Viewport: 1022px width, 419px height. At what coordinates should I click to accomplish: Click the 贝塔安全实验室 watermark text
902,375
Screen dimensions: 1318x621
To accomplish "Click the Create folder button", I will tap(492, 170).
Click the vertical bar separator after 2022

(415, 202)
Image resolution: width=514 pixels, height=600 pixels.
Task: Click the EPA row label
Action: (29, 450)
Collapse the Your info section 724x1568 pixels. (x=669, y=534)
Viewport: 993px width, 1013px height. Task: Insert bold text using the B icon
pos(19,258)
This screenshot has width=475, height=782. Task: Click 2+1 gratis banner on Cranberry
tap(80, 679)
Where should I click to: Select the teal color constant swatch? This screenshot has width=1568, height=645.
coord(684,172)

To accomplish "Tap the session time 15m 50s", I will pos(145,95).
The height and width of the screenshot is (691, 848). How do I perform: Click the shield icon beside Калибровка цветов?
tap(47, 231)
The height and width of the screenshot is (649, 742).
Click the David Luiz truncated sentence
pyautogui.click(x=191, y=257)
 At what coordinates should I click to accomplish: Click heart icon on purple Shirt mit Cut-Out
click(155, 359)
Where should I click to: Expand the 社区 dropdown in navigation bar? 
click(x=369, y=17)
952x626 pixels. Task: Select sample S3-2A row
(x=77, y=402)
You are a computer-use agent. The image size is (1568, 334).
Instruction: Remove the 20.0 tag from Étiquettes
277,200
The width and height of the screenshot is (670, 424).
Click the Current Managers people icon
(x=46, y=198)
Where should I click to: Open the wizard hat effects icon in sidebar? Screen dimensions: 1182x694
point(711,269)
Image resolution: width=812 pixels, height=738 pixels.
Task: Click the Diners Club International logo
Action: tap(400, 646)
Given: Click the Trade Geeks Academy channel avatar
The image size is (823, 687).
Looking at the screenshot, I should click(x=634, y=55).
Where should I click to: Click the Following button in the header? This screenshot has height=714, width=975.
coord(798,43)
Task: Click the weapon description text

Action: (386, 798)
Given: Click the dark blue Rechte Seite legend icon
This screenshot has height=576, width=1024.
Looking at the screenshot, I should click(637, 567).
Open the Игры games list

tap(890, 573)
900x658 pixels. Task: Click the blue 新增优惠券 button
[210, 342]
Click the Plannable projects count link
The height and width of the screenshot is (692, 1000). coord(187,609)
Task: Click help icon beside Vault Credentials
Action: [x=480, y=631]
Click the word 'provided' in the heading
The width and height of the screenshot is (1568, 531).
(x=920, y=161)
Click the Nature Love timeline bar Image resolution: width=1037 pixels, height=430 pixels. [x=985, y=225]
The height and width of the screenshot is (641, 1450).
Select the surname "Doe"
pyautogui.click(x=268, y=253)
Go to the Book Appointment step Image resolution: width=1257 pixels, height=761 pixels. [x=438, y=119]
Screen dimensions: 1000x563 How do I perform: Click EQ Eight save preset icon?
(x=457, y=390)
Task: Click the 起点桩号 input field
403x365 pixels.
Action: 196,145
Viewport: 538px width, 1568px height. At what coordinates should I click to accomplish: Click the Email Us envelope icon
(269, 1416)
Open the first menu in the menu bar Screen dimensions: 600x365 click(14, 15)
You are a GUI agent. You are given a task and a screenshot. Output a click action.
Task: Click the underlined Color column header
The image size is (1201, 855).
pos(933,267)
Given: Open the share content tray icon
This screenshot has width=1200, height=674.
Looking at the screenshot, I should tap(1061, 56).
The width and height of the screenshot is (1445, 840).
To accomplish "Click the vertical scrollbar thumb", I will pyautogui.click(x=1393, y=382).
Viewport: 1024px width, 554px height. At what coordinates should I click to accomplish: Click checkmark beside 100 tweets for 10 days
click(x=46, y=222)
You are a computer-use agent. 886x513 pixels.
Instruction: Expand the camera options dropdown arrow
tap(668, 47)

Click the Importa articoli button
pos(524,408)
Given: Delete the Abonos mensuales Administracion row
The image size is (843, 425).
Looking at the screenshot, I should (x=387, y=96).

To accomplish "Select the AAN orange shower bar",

§ **Problem statement**
To complete this exercise, set down every line above exactly once more.

§ **Solved exercise**
Viewport: 1022px width, 419px height. At what coordinates should I click to accomplish: Click the 贝塔安全实验室 watermark text
902,375
Screen dimensions: 1318x621
To accomplish "Click the Create folder button", I will tap(492, 170).
Click the vertical bar separator after 2022

(415, 202)
Image resolution: width=514 pixels, height=600 pixels.
Task: Click the EPA row label
Action: (29, 450)
Collapse the Your info section 724x1568 pixels. (x=669, y=534)
Viewport: 993px width, 1013px height. Task: Insert bold text using the B icon
pos(19,258)
This screenshot has width=475, height=782. Task: Click 2+1 gratis banner on Cranberry
tap(80, 679)
Where should I click to: Select the teal color constant swatch? This screenshot has width=1568, height=645.
coord(684,172)

To accomplish "Tap the session time 15m 50s", I will pos(145,95).
The height and width of the screenshot is (691, 848). How do I perform: Click the shield icon beside Калибровка цветов?
tap(47, 231)
The height and width of the screenshot is (649, 742).
Click the David Luiz truncated sentence
pyautogui.click(x=191, y=257)
 At what coordinates should I click to accomplish: Click heart icon on purple Shirt mit Cut-Out
click(155, 359)
Where should I click to: Expand the 社区 dropdown in navigation bar? 
click(x=369, y=17)
952x626 pixels. Task: Select sample S3-2A row
(x=77, y=402)
You are a computer-use agent. The image size is (1568, 334).
Instruction: Remove the 20.0 tag from Étiquettes
277,200
The width and height of the screenshot is (670, 424).
Click the Current Managers people icon
(x=46, y=198)
Where should I click to: Open the wizard hat effects icon in sidebar? Screen dimensions: 1182x694
point(711,269)
Image resolution: width=812 pixels, height=738 pixels.
Task: Click the Diners Club International logo
Action: tap(400, 646)
Given: Click the Trade Geeks Academy channel avatar
The image size is (823, 687).
Looking at the screenshot, I should click(x=634, y=55).
Where should I click to: Click the Following button in the header? This screenshot has height=714, width=975.
coord(798,43)
Task: Click the weapon description text

Action: (386, 798)
Given: Click the dark blue Rechte Seite legend icon
This screenshot has height=576, width=1024.
Looking at the screenshot, I should click(637, 567).
Open the Игры games list

tap(890, 573)
900x658 pixels. Task: Click the blue 新增优惠券 button
[210, 342]
Click the Plannable projects count link
The height and width of the screenshot is (692, 1000). coord(187,609)
Task: Click help icon beside Vault Credentials
Action: [x=480, y=631]
Click the word 'provided' in the heading
The width and height of the screenshot is (1568, 531).
(x=920, y=161)
Click the Nature Love timeline bar Image resolution: width=1037 pixels, height=430 pixels. [x=985, y=225]
The height and width of the screenshot is (641, 1450).
Select the surname "Doe"
pyautogui.click(x=268, y=253)
Go to the Book Appointment step Image resolution: width=1257 pixels, height=761 pixels. [x=438, y=119]
Screen dimensions: 1000x563 How do I perform: Click EQ Eight save preset icon?
(x=457, y=390)
Task: Click the 起点桩号 input field
403x365 pixels.
Action: 196,145
Viewport: 538px width, 1568px height. At what coordinates should I click to accomplish: Click the Email Us envelope icon
(269, 1416)
Open the first menu in the menu bar Screen dimensions: 600x365 click(14, 15)
You are a GUI agent. You are given a task and a screenshot. Output a click action.
Task: Click the underlined Color column header
The image size is (1201, 855).
pos(933,267)
Given: Open the share content tray icon
This screenshot has width=1200, height=674.
Looking at the screenshot, I should tap(1061, 56).
The width and height of the screenshot is (1445, 840).
To accomplish "Click the vertical scrollbar thumb", I will pyautogui.click(x=1393, y=382).
Viewport: 1024px width, 554px height. At what coordinates should I click to accomplish: Click checkmark beside 100 tweets for 10 days
click(x=46, y=222)
You are a computer-use agent. 886x513 pixels.
Instruction: Expand the camera options dropdown arrow
tap(668, 47)

Click the Importa articoli button
pos(524,408)
Given: Delete the Abonos mensuales Administracion row
The image size is (843, 425).
Looking at the screenshot, I should (x=387, y=96).

To accomplish "Select the AAN orange shower bar",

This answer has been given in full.